Losing Control On A Legal Drug
by Paul McGoldrick

The idea of prescriptions for medications is that a qualified, trained, individual can assess a patient and decide whether a particular product is suitable based on medical history (personal and family), physical condition, etc. Doctors are also expected to decide whether a patient might misuse a product, or if there might be a problem of forgetfulness in taking the right dosage at the right time.

When you have to take a pill every day for over 20 years, at the same time of day, you do not forget it. I did this, taking antimalarials, for that kind of period of time. Even when I wasn't in the field I continued to take the pills because I would never have more than a few days notice about travel - indeed, for some time, I had a pre-packed bag in my office for travel now for when that situation arose.

I had all the other shots, of course, as they came up for renewal including one that always knocked me out for a day (every ten years, fortunately!) for yellow fever. I was even one of the last people to have a booster shot for smallpox before it was declared as eradicated (as hopefully will polio be so declared this year.) It is even envisioned that cruel diseases like leprosy are on the run, but there is no end in sight for malaria.

There are two broad versions of the malaria parasite with the nastiest being Plasmodium faciparum which blocks blood cells and, if you are really unlucky, causes cerebral malaria and kills you - sometimes within a day of any symptoms being noticed. The other parasite is Plasmodium vivax and it finds the liver, attacks red blood cells making the patient anemic, and causes flu-like symptoms of fever, nauseousness, and chills. And the chills are really something with most people. Every seven years, for most victims, the symptoms reappear. I lost an uncle to malaria - caught in a Japanese POW camp in the Philippines - when his seven year cycle came up while he was weakened from being treated for cancer.

So, I was always really keen to avoid the disease. I was prescribed chloroquine and never had any side effects from it - although the Red Cross decided early on that they no longer wanted my contributions to the blood bank.

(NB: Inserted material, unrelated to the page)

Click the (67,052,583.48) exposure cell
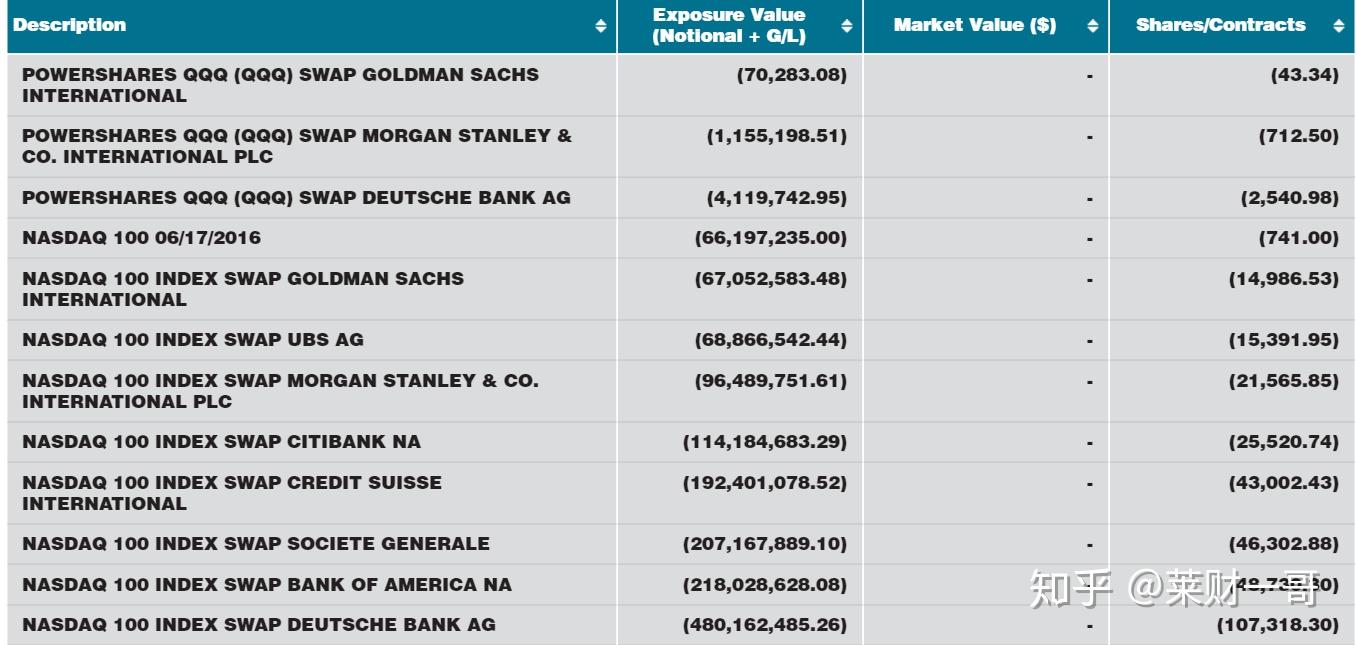Image resolution: width=1356 pixels, height=645 pixels. 770,279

By the 80s there was growing evidence that in some parts of the world malaria parasites had developed a resistance to chloroquine and my doctor recommended me to change to a new product from Hoffmann-La Roche called Lariam (generically mefloquine, and very often wrongly spelled as Larium) which worked, they thought, by making the haemin part of blood toxic to the parasites. Lariam had the additional advantage of only having to be taken once a week.

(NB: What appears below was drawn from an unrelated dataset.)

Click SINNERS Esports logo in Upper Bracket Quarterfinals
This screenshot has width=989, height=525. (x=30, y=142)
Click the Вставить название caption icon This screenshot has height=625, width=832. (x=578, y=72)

Very fortunately for me the side effects of the drug didn't hit me in Kenya, or Nigeria, or Burma, or some of the other interesting places I have been. But something went very wrong in a luxury hotel in Seoul, South Korea. I had arrived from Tokyo earlier that day and I remember that in the connection lounge at Narita I felt disoriented, and I fell fast asleep in the taxi from Kimpo to the hotel. I don't remember checking into the hotel but I do remember being found at the foot of a flight of stairs - which I had presumably fallen down - where I felt totally spaced out.

The doctor who was called to the hotel was, fortunately, clued up on what was happening. He just came straight out with, "Are you taking Lariam?" I very fortunately had taken only one pill, five days before the trip started: I have no idea how psychotic I might have become if I had taken the next one (due the next day.) And I was lucky that I was in a place that I could get out of quickly.

I am not a chemist, I am not a lawyer. But the link between Lariam and my reactions was a very straight line. And, since then, I have kept an eye on the symptoms that others have reported, many of them involving grand-mal seizures, major mood swings, aggression, and in some cases people have reported problems more than two years later.

Obviously there is a fine line between prescribing a drug that works, against a physician recognizing the possibility of a particular patient reacting badly to it, all weighed against the ghastliness of the disease. Certainly the time period before travelling on a new prescription should be extended from the recommended week to a period of three weeks, or so, to give the patient a chance to react badly near to facilities that know him or her.

Since the trials on Lariam (during the Vietnam War period) the military has been keen on the drug and it is still the antimalarial of choice for the services. Is the drug in any way related as to why four soldiers reportedly murdered their wives at Fort Bragg after returning from duty in Afghanistan? Certainly the malarial season in that country would have started in about May so, presumably, these men would have been taking the drug.

Being on the market more than a decade doesn't guarantee safety for a product and, I would presume, there is no such thing as a truly safe drug. I for one will never take the product again - I never want to revisit that total lack of control - but neither will I be one of those people who will jump on class action suits against Roche. There are four people in the legal drug chain: The manufacturer (who provides warnings and contraindications that people should read), the medical practitioner (who should check medical histories against the manufacturer's warnings, and should still warn the patient), the druggist (who should warn the patient, again, about possible side effects), and the patient himself (who needs to listen to the rest of the chain.)

Being legal doesn't make a drug good for everybody.